Reunification & Timeline

Yesterday we said goodbye to our first placement as he reunified with his mom after two years in care. He was a sweet and incredible boy full of joy. He was an easy placement and a wonderful beginning for our foster care journey.

We were so blessed to be able to spend his last day with us doing things he loved like making french toast, going to the river and throwing rocks in, playing at the park, reading, and getting him an ice cream cone. It couldn’t have been a more beautiful last day for us. Not everyone has that luxury when a placement reunifies, so we were thankful.

After we dropped him off at his moms we went straight to the movies. I think for us it was good to start the “moving on” process immediately and outside of the home.


For those rookie foster parents like us, I want to give you an inside look as to how things played out. What we’ve learned is that there is no “normal” in foster care.

2/9/18 – Became certified resource parents for California seeking ages 0-5 any gender or ethnicity.
2/20/18 – Received call of possible matched placement (a matched placement is a child who’s parental rights are either terminated or very close to termination)
2/28/18 – Disclosure meeting with the county social worker (a disclosure meeting is when you learn everything there is to possibly know about a child before deciding if you want to proceed. This helps eliminate the chance of a failed adoption as well)
3/7/18 – Meet FS5 (foster son age 5) for the first time to see if it’s a good fit
3/10/18 – Had FS5 over to begin a slow transition into our home from his previous foster home.
3/17/18 – FS5 first overnight before moving in as a part of the transition plan.
3/21/18 – FS5 moves in.

– A million court dates happen in here – 

6/3/18 – Receive call that court has decided to reunify and he will need to be moved back with his mom the next day.
6/4/18 – Moved FS5 back in with his mom

So, why do I say there is no normal? Because this was our FIRST PLACEMENT. We weren’t looking for a matched placement. We were expecting a 2am phone call with a placement we knew nothing about. Then all of a sudden we have to actually decide if we will accept this child into our home or not knowing that it very likely could lead to adoption….that is a heavy decision especially when you have to make it in a matter of days and only seeing the child for about an hour. Thankfully we made the right one for our family and brought him in.

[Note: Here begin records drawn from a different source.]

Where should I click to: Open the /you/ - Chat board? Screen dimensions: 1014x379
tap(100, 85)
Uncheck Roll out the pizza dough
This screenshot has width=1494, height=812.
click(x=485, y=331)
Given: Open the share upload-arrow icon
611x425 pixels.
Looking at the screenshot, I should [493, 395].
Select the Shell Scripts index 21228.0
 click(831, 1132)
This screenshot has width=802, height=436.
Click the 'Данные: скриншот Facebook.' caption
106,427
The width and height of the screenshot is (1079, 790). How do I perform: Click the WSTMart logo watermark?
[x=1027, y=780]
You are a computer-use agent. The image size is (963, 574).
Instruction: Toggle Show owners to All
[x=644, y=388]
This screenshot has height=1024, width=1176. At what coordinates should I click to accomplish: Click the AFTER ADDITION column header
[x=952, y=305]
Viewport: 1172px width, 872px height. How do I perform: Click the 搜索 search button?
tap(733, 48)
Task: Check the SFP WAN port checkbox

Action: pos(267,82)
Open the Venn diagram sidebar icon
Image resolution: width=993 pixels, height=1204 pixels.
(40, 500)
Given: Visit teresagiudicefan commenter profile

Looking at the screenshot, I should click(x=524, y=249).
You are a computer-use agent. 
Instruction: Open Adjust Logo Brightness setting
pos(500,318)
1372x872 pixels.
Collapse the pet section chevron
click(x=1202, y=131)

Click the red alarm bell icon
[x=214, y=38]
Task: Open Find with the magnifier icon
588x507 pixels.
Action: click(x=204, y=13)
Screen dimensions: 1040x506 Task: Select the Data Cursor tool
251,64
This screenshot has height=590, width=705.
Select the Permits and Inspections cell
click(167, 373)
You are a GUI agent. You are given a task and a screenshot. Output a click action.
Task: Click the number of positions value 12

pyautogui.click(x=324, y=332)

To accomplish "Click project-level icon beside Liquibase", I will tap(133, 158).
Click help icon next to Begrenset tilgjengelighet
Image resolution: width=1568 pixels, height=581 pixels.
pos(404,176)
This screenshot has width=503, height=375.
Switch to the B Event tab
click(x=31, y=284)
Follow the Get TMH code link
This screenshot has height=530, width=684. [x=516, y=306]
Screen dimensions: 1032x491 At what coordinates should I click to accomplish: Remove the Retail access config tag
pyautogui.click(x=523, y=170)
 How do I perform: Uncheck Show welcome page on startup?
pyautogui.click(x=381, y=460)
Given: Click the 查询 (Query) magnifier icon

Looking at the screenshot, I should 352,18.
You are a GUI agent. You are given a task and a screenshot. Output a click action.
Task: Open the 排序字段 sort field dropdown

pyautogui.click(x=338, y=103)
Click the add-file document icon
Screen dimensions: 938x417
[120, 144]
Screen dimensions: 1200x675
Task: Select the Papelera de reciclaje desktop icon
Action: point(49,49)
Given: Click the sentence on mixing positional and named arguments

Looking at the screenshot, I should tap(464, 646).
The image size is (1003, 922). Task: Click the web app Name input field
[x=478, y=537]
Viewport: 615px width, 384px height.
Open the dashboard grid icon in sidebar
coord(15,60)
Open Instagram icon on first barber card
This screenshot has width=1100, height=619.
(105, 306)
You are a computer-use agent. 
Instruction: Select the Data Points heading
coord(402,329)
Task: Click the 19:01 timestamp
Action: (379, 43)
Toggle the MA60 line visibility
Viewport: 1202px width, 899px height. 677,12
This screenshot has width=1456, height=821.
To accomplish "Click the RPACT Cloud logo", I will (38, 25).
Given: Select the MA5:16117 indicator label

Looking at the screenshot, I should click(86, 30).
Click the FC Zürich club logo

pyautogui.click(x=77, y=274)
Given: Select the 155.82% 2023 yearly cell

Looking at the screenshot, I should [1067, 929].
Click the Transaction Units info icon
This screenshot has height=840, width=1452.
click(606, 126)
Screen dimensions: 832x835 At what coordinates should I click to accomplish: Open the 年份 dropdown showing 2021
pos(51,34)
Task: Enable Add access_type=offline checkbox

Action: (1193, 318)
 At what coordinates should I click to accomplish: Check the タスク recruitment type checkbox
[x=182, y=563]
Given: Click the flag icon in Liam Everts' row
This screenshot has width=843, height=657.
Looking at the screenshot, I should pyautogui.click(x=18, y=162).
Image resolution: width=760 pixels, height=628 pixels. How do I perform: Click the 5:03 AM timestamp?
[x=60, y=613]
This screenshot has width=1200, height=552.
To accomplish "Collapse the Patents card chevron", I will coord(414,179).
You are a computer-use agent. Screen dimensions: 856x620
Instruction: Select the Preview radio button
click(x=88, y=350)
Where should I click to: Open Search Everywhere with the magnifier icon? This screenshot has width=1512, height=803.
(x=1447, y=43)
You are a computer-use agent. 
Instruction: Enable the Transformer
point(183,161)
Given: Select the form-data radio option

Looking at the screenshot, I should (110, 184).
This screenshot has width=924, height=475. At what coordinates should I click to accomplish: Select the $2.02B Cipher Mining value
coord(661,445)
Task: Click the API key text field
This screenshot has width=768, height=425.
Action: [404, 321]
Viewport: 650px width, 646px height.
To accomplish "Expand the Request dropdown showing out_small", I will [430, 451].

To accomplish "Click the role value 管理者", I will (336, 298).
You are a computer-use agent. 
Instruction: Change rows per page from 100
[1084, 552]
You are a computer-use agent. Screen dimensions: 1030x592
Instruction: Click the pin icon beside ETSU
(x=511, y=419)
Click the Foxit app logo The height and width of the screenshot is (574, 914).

Our little guy also had unsupervised visits 4x’s a week with his mom that we transported for. Needless to say we were incredibly confused as to why “reunification was slim” like the county social worker told us. When we shared this info with seasoned foster parents many of them had never heard of anything like this. Our first placement was an anomaly.

Then, our matched placement, reunifies. We are so glad we took the county social worker’s words with a grain of salt because we fully expected reunification to be a viable option and in the end it was. Usually matched placements almost always lead to adoption.

I think it’s important to eliminate any expectations you may have. You must be able to roll with the punches in foster care. You are not in control of what happens. While we miss our little one dearly we are excited to see who God brings into our home next!